Dale Creasy Jr. never forgot the last time he truly felt in control of an IHRA Funny Car championship fight. Back then, wins came with a rhythm that made the chaos of nitro racing feel almost predictable.
That rhythm shattered in 2008.
During an event in Edmonton, Alberta, a reverser coupler came loose and repeatedly struck his leg, an ordeal some might compare to scenes from the Stephen King novel Misery. The injury derailed a season that appeared headed toward another championship and began a long stretch where Creasy was no longer the man everyone chased.
Saturday night at Darana Motorsports Park in Dunn, N.C., he found his way back to that feeling.
“Well, ’06 and ’07, we did pretty good,” Creasy said. “We led the points at the end of the season when it counted, but it’s been a struggle last year or two.”
His victory at the season-opening IHRA Outlaw Nitro Series event did more than add another trophy to the shelf. It returned him to the top of the standings in a sanctioning body where he once defined success.
“After the crash in Dallas, been struggling, questioned what I was doing and just kept pushing,” Creasy said. “By the end of last year, we started getting it back.”
Creasy entered eliminations as the No. 5 qualifier, not the position typically associated with a race winner. Funny Car has never respected paper predictions, and by nightfall he looked like a driver who had rediscovered his timing.
The defining moment came in the semifinal round.
Creasy became the first driver in the history of the revitalized IHRA to defeat Del Worsham in any round before a final. In a series still establishing its hierarchy, the statistic carried weight beyond the round win.
“If you want to be the best, you have to beat the best,” Creasy said. “And right now he’s the best one out here.”
The matchup delivered one of the tightest races of the event. Creasy said the outcome confirmed what his team had quietly believed about their program’s potential.
“That race was probably the closest race all day in most classes with him and I,” Creasy said. “We know his car runs good and we know our car can run as good.”
Creasy advanced to the final, where Terry Haddock could not return following mechanical issues. The single gave Creasy his tenth career IHRA Funny Car victory, keeping him fifth on the sanctioning body’s all-time list behind Dale Pulde, Raymond Beadle, Kenny Bernstein and Mark Oswald.
Statistics matter in Funny Car, but scars matter more.

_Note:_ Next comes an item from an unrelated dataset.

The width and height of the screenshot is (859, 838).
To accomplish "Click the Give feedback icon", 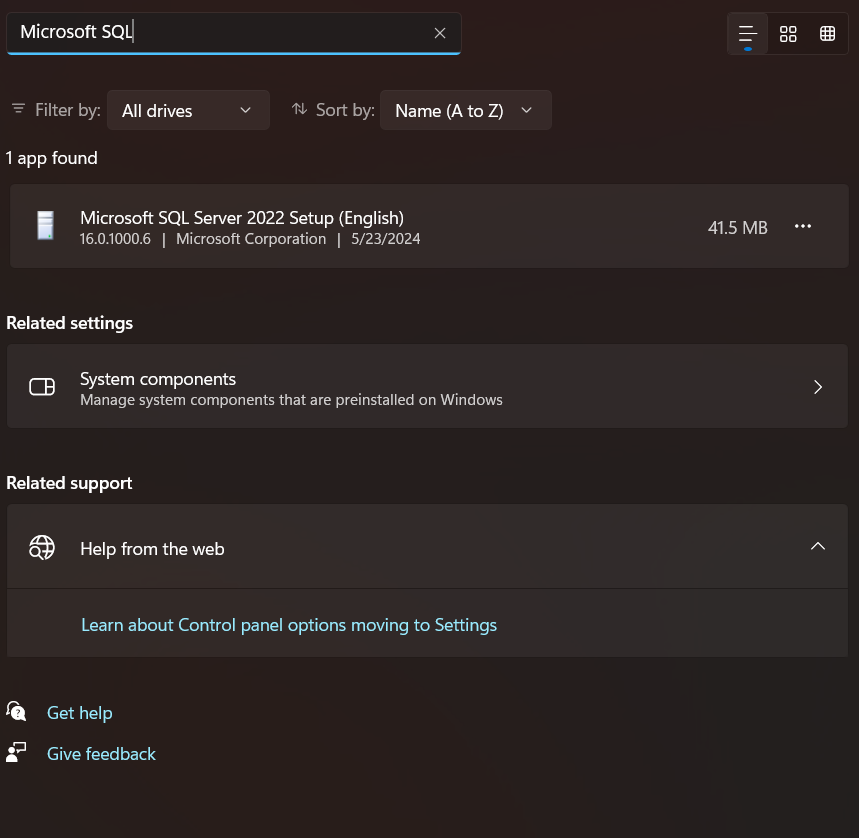I will coord(16,753).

Creasy’s recent seasons have been defined by rebuilding confidence after years of inconsistency. Progress came gradually, measured in small improvements rather than dramatic breakthroughs.
“We didn’t have a consistency and now we’re starting to get that back again,” Creasy said. “I’m just happy that everything’s going in the right direction.”

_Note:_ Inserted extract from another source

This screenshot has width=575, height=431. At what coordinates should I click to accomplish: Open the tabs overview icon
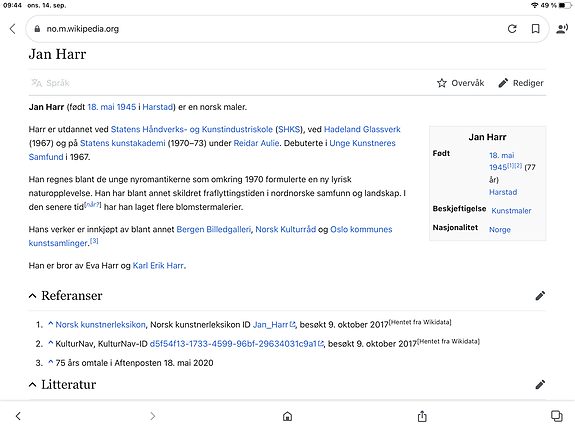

The eighth-mile format of the Outlaw Nitro Series has shaped his competitive approach. Creasy said the shorter distance compresses reaction time and eliminates opportunities to recover from early mistakes.
“Mentally,” Creasy said. “Because you have to be on time in eighth mile.”
He views the format as beneficial for both racers and promoters. Creasy believes the shorter distance reduces catastrophic incidents while maintaining the intensity fans expect.
“I think the show’s better because there’s not as near as much … because most of the catastrophe happens after half-track,” Creasy said. “But I’m good with the eighth mile.”
Creasy’s strategy now centers on consistency rather than chasing headline elapsed times. He said repeatable mid-3.20-second runs offer the most reliable path to sustained success in the current field.
“We realized that we don’t have to run 3.90 [1000-foot] numbers here yet,” Creasy said. “We just need to run our 3.20s, middle to low 3.20s.”
The victory also reflects the enduring relevance of veteran racers in an evolving Funny Car landscape. Creasy believes experience still carries value when performance margins tighten and pressure intensifies.
“I mean, winning the race is just the coolest thing in the world,” Creasy said. “How many people get to win a race?”
Saturday’s result returned him to a familiar role atop a points battle he once dominated. The difference now is perspective shaped by injury, setbacks and the passage of time.
For a driver who spent years wondering whether he would again stand on top, the win carried the weight of validation. It confirmed that persistence still matters in a sport that rarely rewards patience.
“So hopefully it’s not the last,” Creasy said.